We encourage tourism businesses to use their communication channels to help spread the word and share what they will be doing during Earth Hour, as well as sharing their "switch over" commitments with partners, suppliers, customers, colleagues, friends and family!

Guest houses could switch off their lights and host candlelit dinners for visitors, and tourism attractions and venues can offer Earth Hour promotions and special gatherings.

Have you received any stand-out 'I Will If You Will' challenges from tourism companies or individuals in the travel industry?

We welcome any challenges and switch-off commitments, as well as sharing of actions beyond the hour. Stories and photos of celebrations can also be sent to earthhour@wwf.org.za.

Where do you see the Earth Hour movement in five years from now, and what has it achieved?

Since its beginnings as a single-city-initiative in Sydney, Australia in 2007, Earth Hour 2012 included more than 7 000 cities and towns in 152 countries, compared to over 5 000 cities taking part in 2011. Thousands of South Africans have participated since 2009, when Earth Hour first took place locally.

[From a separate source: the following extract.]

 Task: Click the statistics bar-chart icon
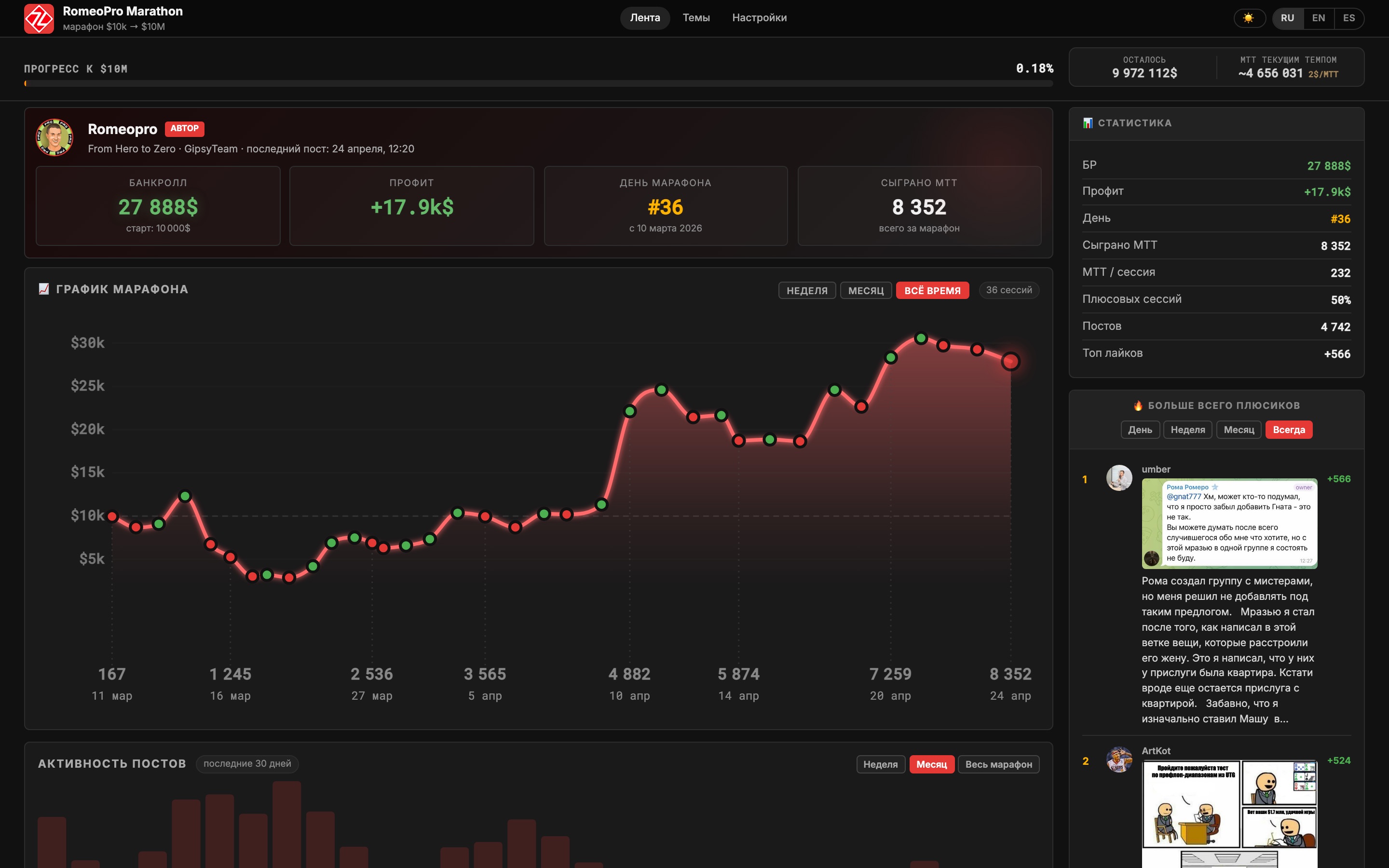[1088, 123]
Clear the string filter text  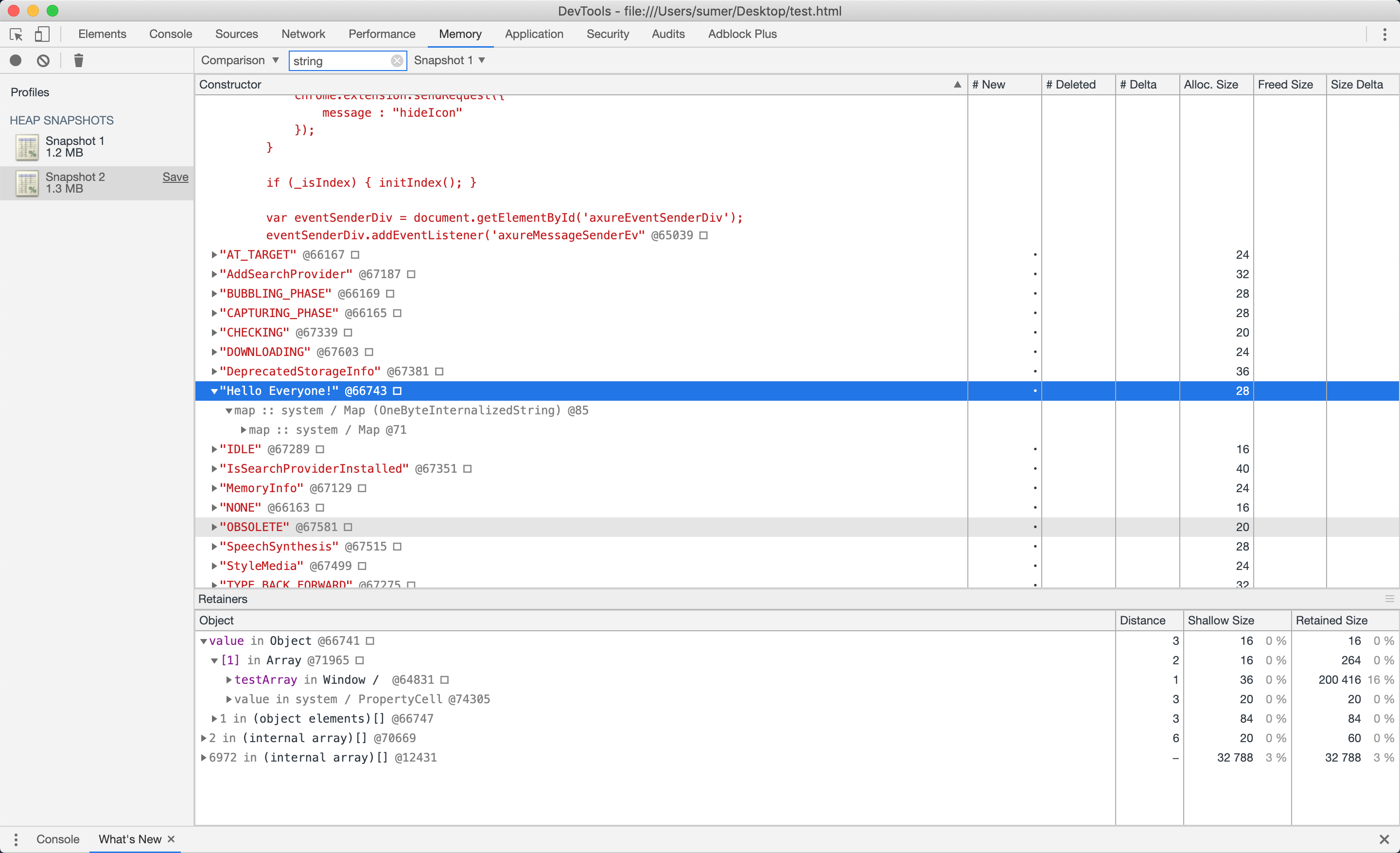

Many landmarks and iconic buildings, including Table Mountain, have participated by switching off their lights! WWF encourages individuals and businesses to help activate switch-offs of towns, cities and tourism landmarks during Earth Hour 2013.

Each year, Earth Hour gains more and more momentum. By 2018, we see Earth Hour touching the lives of half of the world’s population and reminding everyone of the need to care for the Earth that sustains us in turn. This may sound ambitious, but who would have thought four or five years ago that we would have over a billion people participating in Earth Hour around the world!

Five years from now, we also hope that each individual will be aware of their impact on the Earth in every moment and with each decision, making conscious choices of sustainable practices that contribute to a healthy planet!